• TASK: Exactly reproduce the lines from the one holding "Given: Go to Pipelines in navigation bar" through the end of the records, including both boundary lines but no pictures.

Screenshot grounding data:
=-=-=-=-=

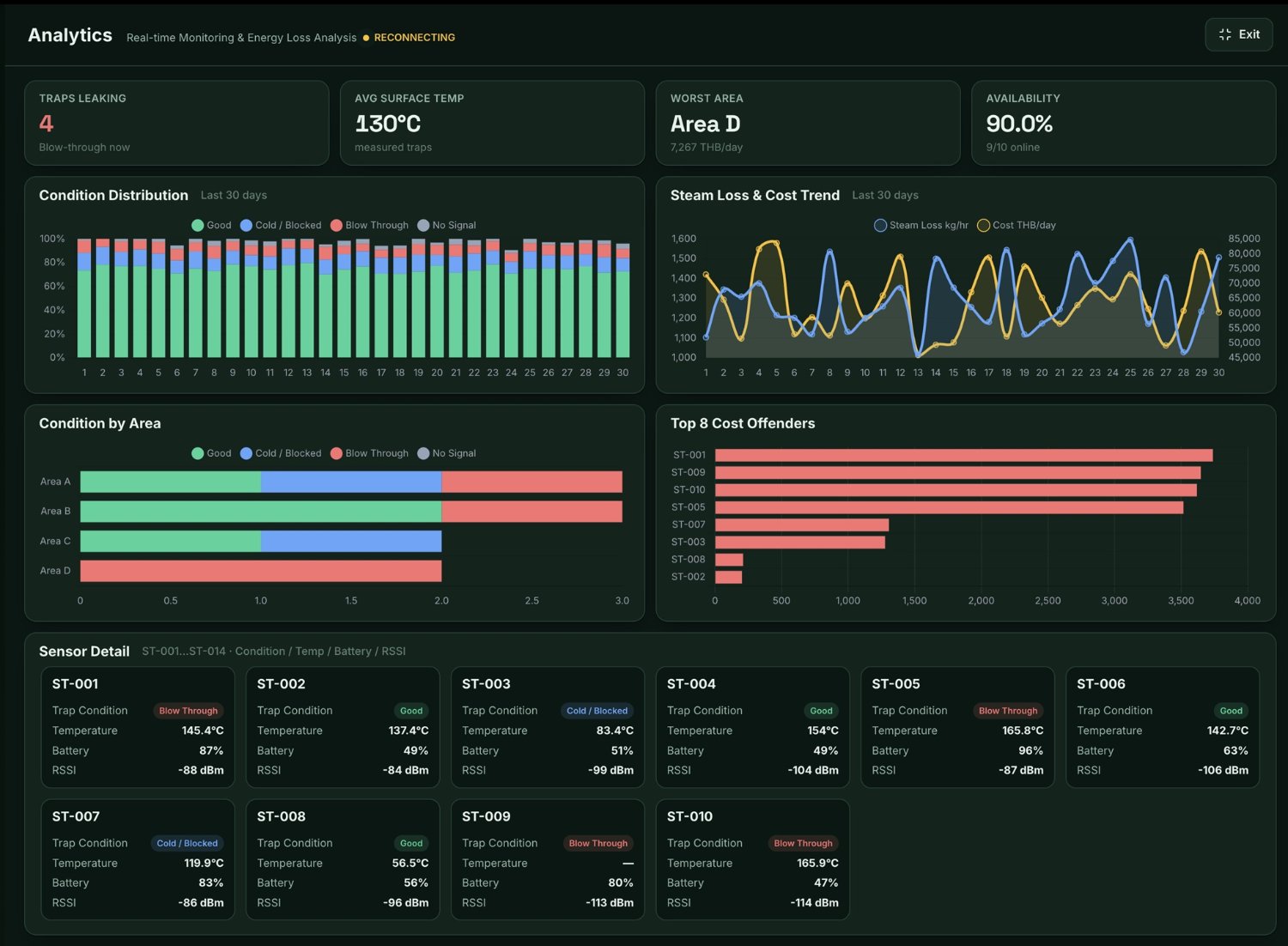Open the ST-001 sensor card

[x=137, y=727]
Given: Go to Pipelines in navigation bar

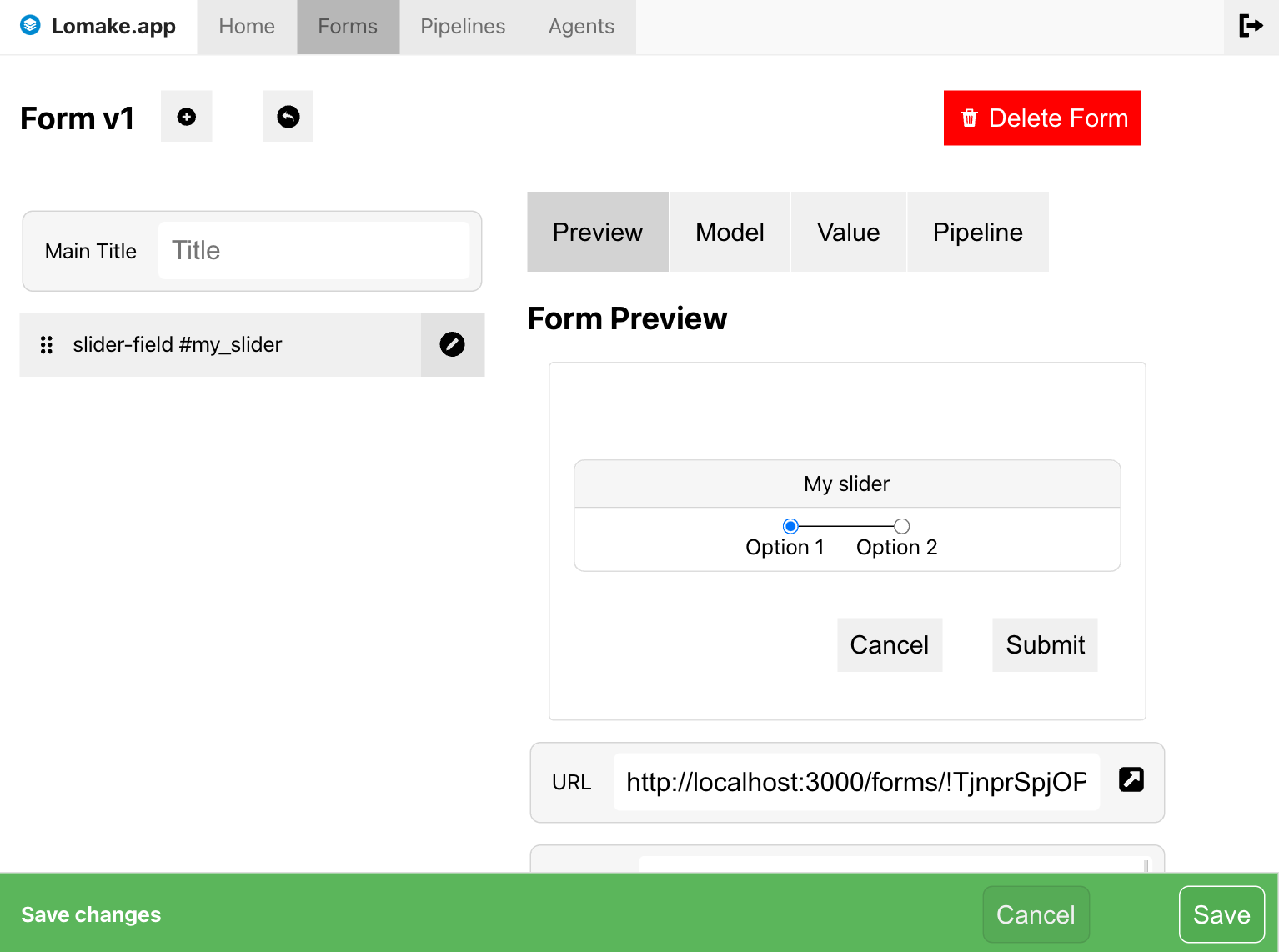Looking at the screenshot, I should pos(463,27).
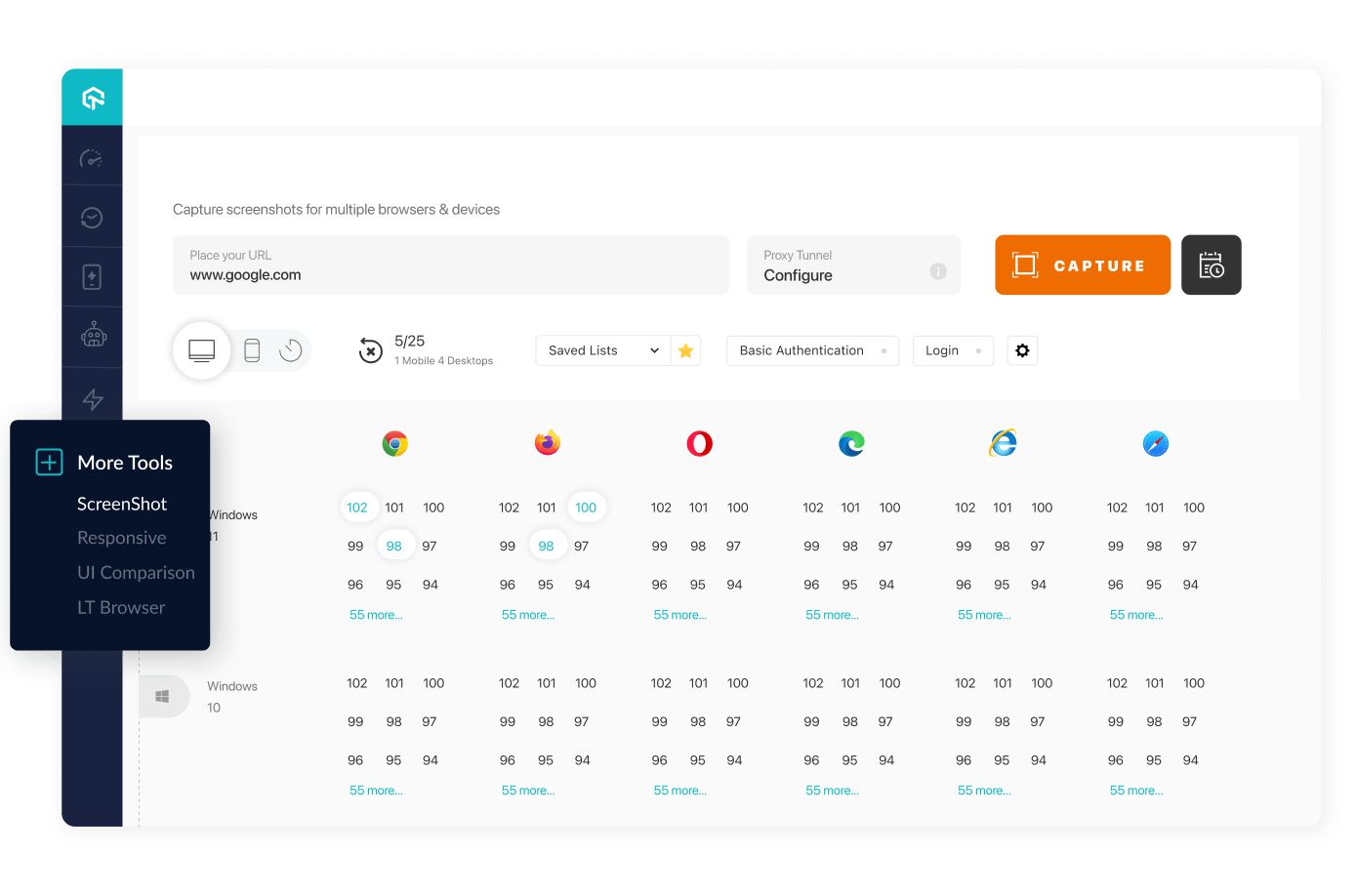Select the Safari browser icon
Image resolution: width=1356 pixels, height=896 pixels.
pos(1155,442)
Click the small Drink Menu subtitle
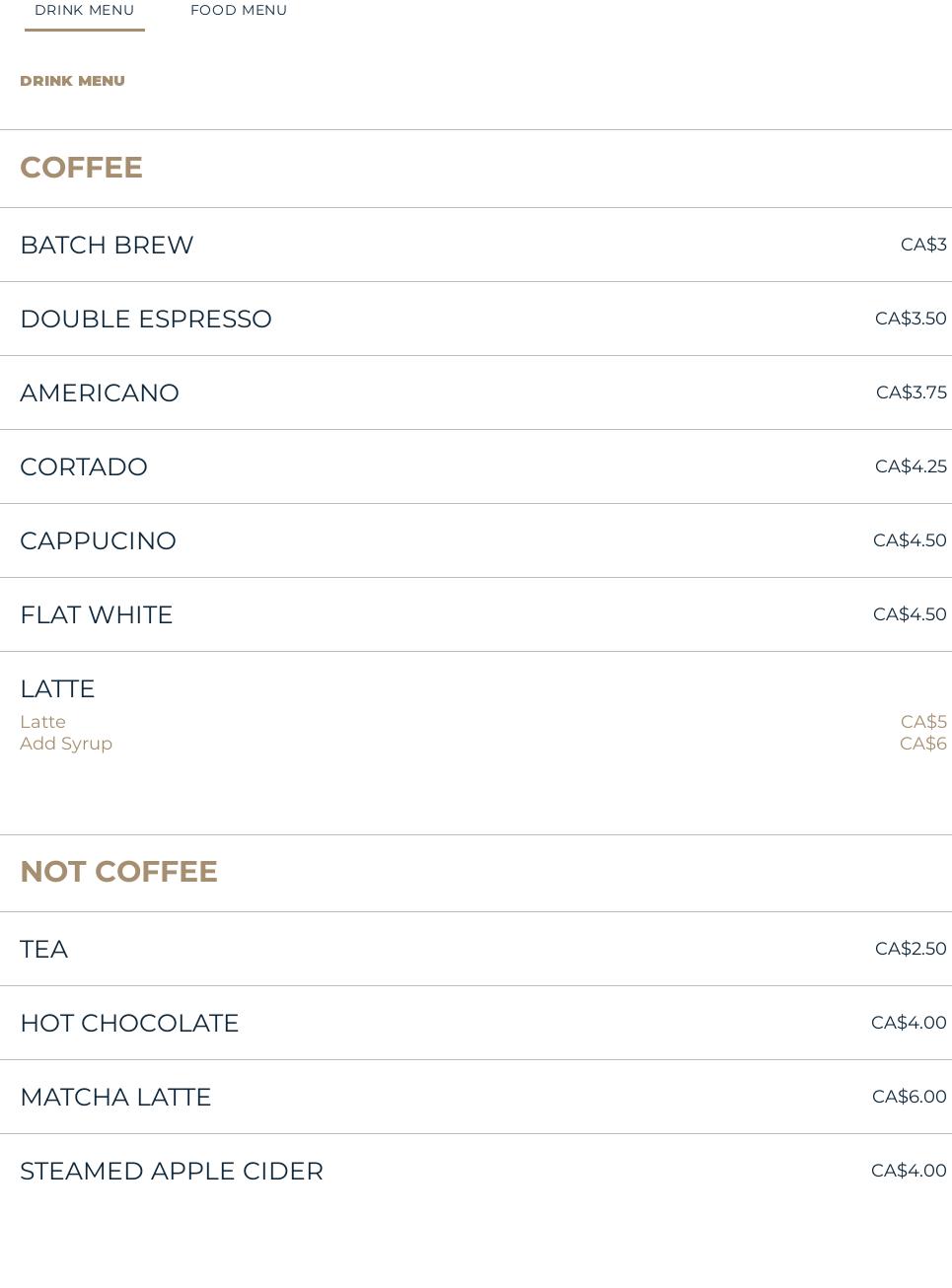The height and width of the screenshot is (1288, 952). pos(72,81)
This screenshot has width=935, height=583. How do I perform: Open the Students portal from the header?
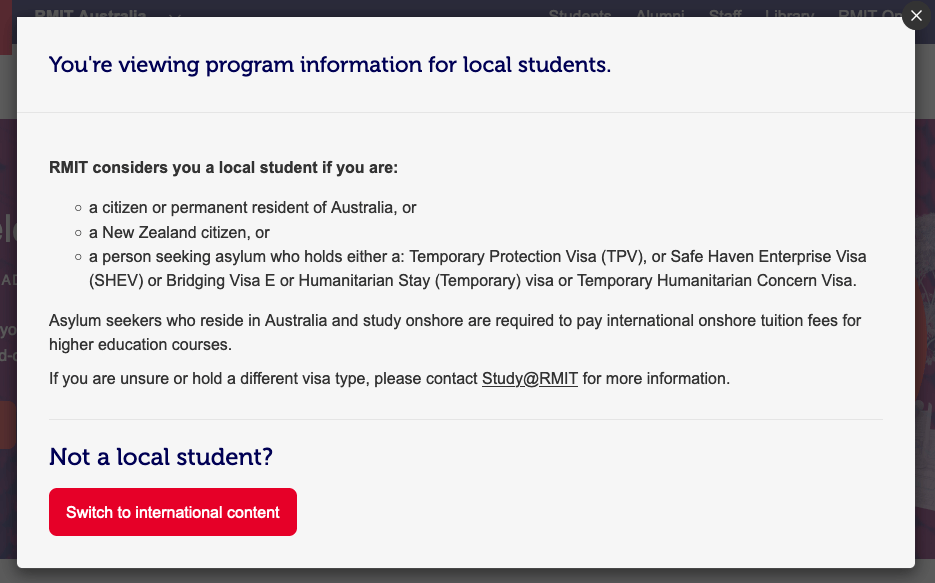(580, 15)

=-=-=-=-=

• TASK OUTPUT:
Given: Go to Pipelines in navigation bar

Looking at the screenshot, I should pos(463,27).
Select the Safari browser icon
Image resolution: width=1356 pixels, height=896 pixels.
pos(1155,442)
Click the small Drink Menu subtitle
The height and width of the screenshot is (1288, 952). pos(72,81)
This screenshot has width=935, height=583. How do I perform: Open the Students portal from the header?
(580, 15)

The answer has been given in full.